Conheça as regras para garantir a segurança e o conforto de uma cobertura de vidro

Deixar a claridade entrar livremente pelo teto requer-alguns cuidados. A Associação Brasileira de Normas Técnicas (ABNT) determinada por meio da NBR 7 199: acima de nossas cabeças, o certo é colocar vidros do tipo laminado ou aramado. O temperado, apesar de também ser considerado de segurança, pode apresentar riscos. A diferença entre eles diz respeito a como cada um se comporta na quebra. Composto de duas ou mais chapas unidas por uma película de polivinil butiral (PVB), material muito difícil de rasgar, o laminado acena com a garantia de que seus pedaços se manterão unidos ao miolo, sem se desprender ou cair. O aramado tem característica semelhante, porém o que segura seus cacos é uma tela metálica inserida na massa vítrea. O perigo do temperado reside no rompimento em fragmentos pequenos porém afiados, razão de sua proibição nessa situação.

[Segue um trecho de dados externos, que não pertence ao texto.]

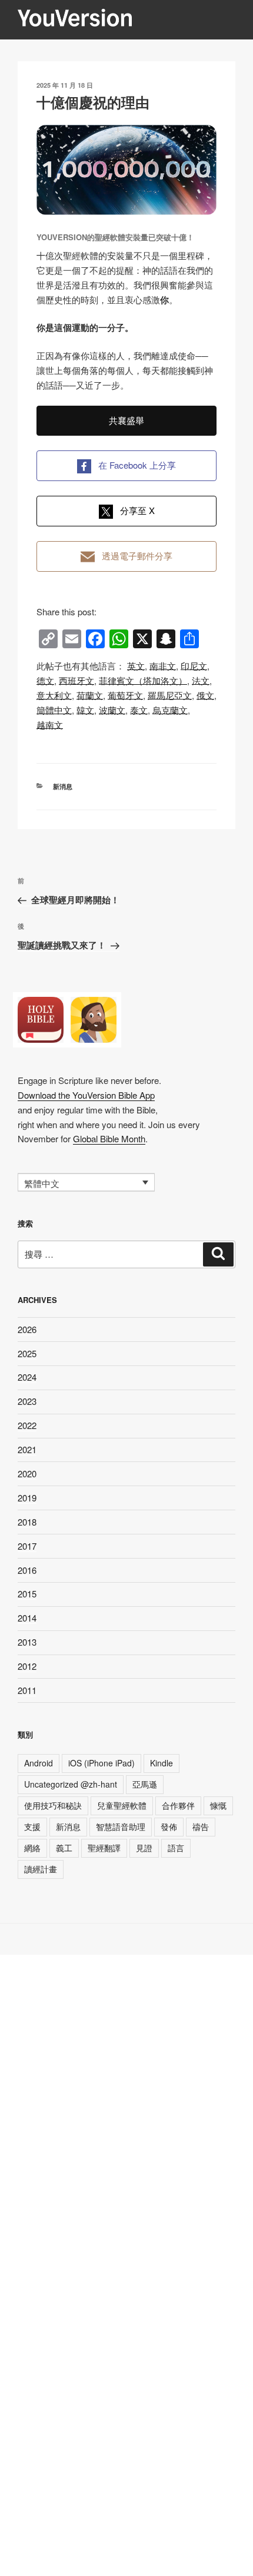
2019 (27, 1497)
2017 (27, 1546)
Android (38, 1763)
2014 (27, 1618)
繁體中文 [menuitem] (41, 1183)
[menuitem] (136, 665)
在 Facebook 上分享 (137, 465)
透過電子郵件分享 (137, 555)
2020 (27, 1473)
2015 (27, 1593)
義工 (64, 1848)
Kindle (161, 1763)
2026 (27, 1329)
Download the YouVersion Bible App (86, 1095)
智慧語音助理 (120, 1826)
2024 (27, 1377)
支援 (32, 1826)
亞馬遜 (144, 1784)
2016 (27, 1570)
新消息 (62, 786)
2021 (27, 1449)
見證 (144, 1848)
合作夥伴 (178, 1805)
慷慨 (218, 1805)
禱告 (200, 1826)
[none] (86, 1182)
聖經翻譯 (104, 1848)
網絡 (32, 1848)
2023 (27, 1401)
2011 (27, 1690)
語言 (176, 1848)
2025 (27, 1353)
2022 (27, 1425)
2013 (27, 1642)
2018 (27, 1522)
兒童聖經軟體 (122, 1805)
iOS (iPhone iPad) (101, 1763)
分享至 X (137, 510)
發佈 (169, 1826)
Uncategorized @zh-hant (70, 1784)
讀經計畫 (40, 1869)
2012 (27, 1666)
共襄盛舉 (126, 420)
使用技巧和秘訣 (53, 1805)
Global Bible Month (109, 1138)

Além desse aspecto, o projeto de uma cobertura envidraçada precisa levar em conta que ela ficará constantemente exposta à radiação solar (mais do que uma fachada, por exemplo). Os raios ultravioleta, embora não irradiem calor nem luz, devem ser evitados porque alteram e degradam a cor do revestimentos; os infravermelhos transmitem calor; já a luz visível garante a claridade natural do ambiente, mas seu excesso pode causar cansaço, enquanto a deficiência favorece a depressão.

Com um bom planejamento, é possível regular essas radiações por meio da escolha correta tanto do vidro quanto da estrutura e ainda proporcionar conforto termoacústico e controle de luminosidade, itens que variam em cada local da casa e também nas regiões do país.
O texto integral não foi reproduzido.